Joye Khoo, Chen Zheng and Shams Pathan

Journal of Banking & Finance, 2024, vol. 163, issue C

Abstract: We argue a positive association between common ownership and liquidity creation because common ownership increases risk-absorption capacity through higher profit margins, greater equity capital, and improved disclosure quality. Accordingly, we find solid evidence that banks with greater common ownership create 3.56%–4.54% more liquidity. The beneficial effect on liquidity creation is dominant for banks with high risk-absorption capacities, enhanced disclosure quality, low competition, greater long-term shareholdings, and low performance-sensitive managerial incentives, substantiating our theoretical conjectures and establishing five significant channels.
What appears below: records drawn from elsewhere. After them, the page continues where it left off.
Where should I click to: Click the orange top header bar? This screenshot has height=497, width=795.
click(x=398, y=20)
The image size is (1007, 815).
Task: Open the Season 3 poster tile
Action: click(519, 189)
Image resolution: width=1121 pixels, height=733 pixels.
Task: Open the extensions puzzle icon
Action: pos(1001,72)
Finally, we show that banks have incentive to create more liquidity when they have significant co-ownerships among themselves. Our main findings remain robust to multiple proxies, alternative specifications, and three methods to address endogeneity concerns – difference-in-differences based on the Blackrock–Barclays Global Investors merger in 2009, two-stage least squares analysis with instrumental variables based on Russell 2000 index inclusion, and propensity score matching.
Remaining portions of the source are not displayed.